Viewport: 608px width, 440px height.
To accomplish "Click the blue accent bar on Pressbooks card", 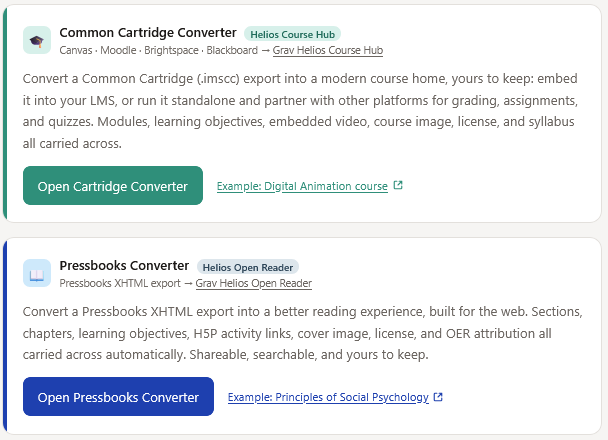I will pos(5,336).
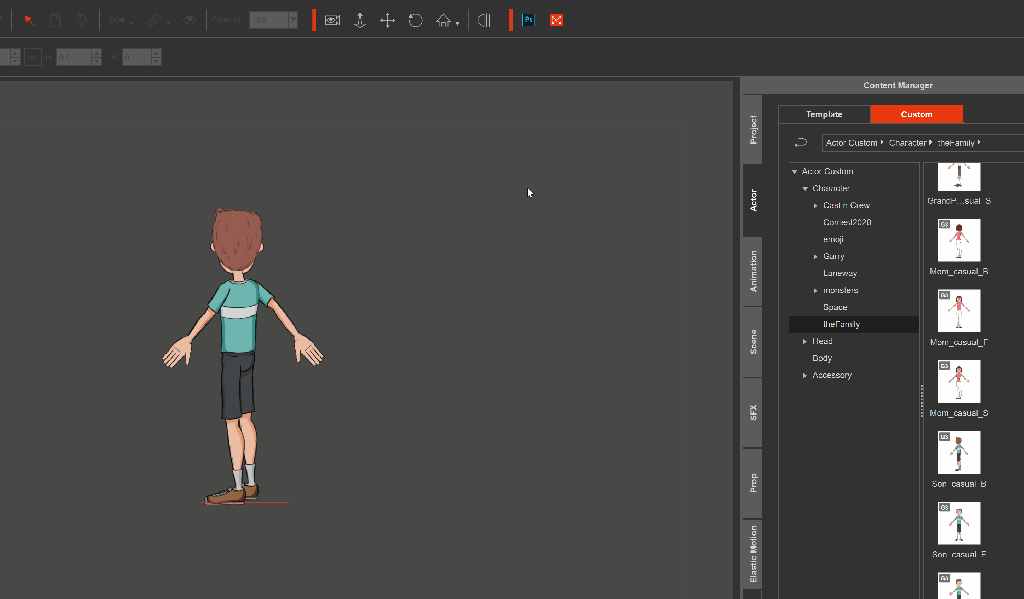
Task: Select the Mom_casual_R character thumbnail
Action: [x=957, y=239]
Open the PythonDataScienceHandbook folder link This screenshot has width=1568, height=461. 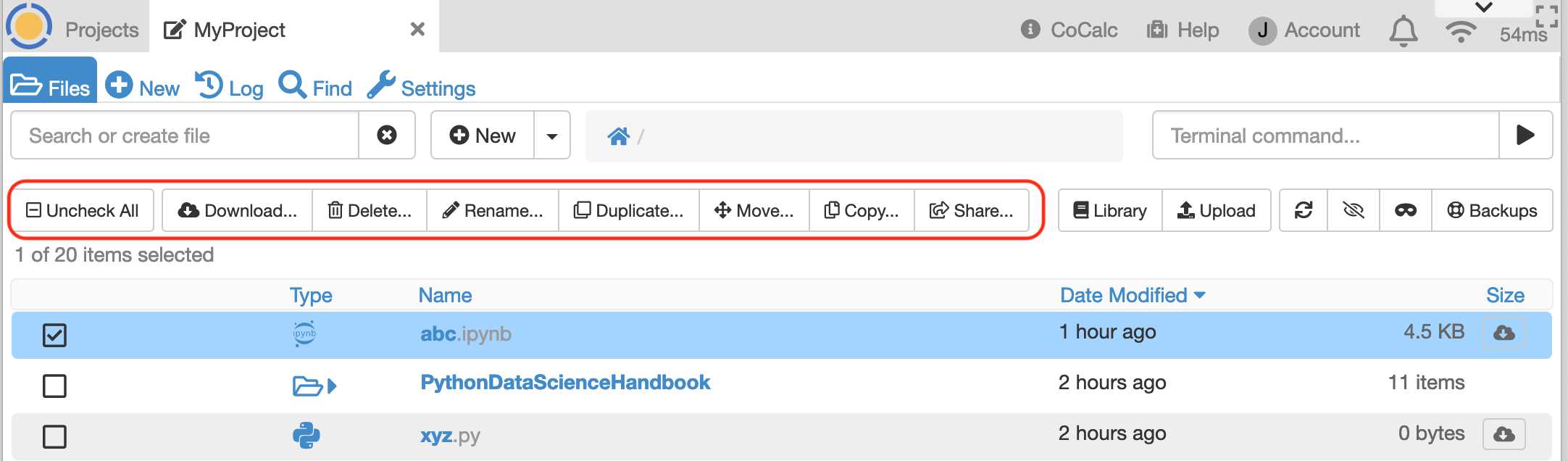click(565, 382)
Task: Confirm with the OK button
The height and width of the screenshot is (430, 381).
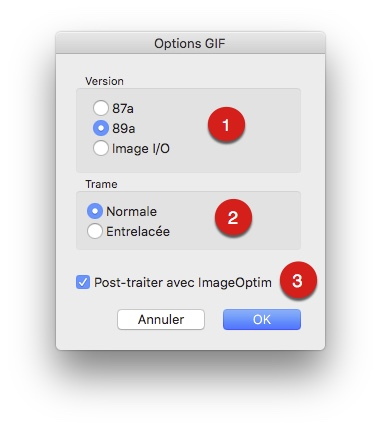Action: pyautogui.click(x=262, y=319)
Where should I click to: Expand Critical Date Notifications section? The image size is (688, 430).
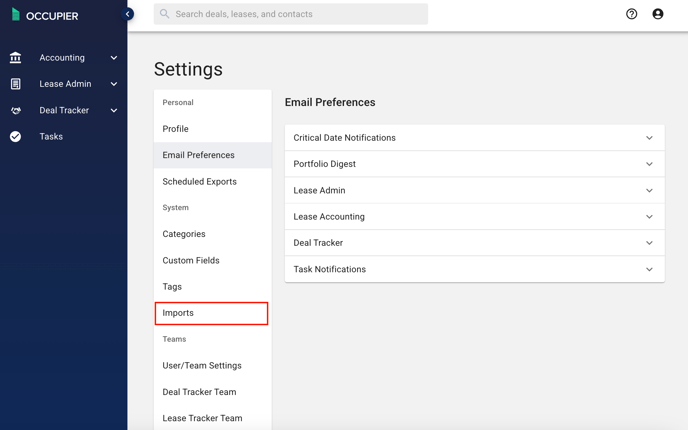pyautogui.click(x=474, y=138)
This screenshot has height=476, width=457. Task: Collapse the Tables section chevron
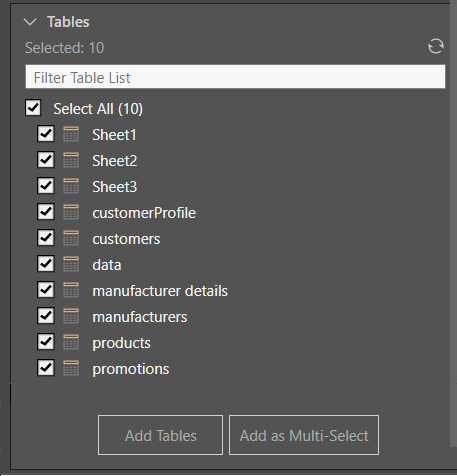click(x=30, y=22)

**Your goal**
Rewrite the material from the line containing "Task: Confirm with the OK button" through the end of the material, changing "screenshot" to "capture" and keeping everything else the same. Omit the pictures.

**Expected answer**
Task: Confirm with the OK button
The height and width of the capture is (430, 381).
Action: pyautogui.click(x=262, y=319)
Where should I click to: Expand Critical Date Notifications section? The image size is (688, 430).
pyautogui.click(x=474, y=138)
This capture has height=476, width=457. Task: Collapse the Tables section chevron
click(x=30, y=22)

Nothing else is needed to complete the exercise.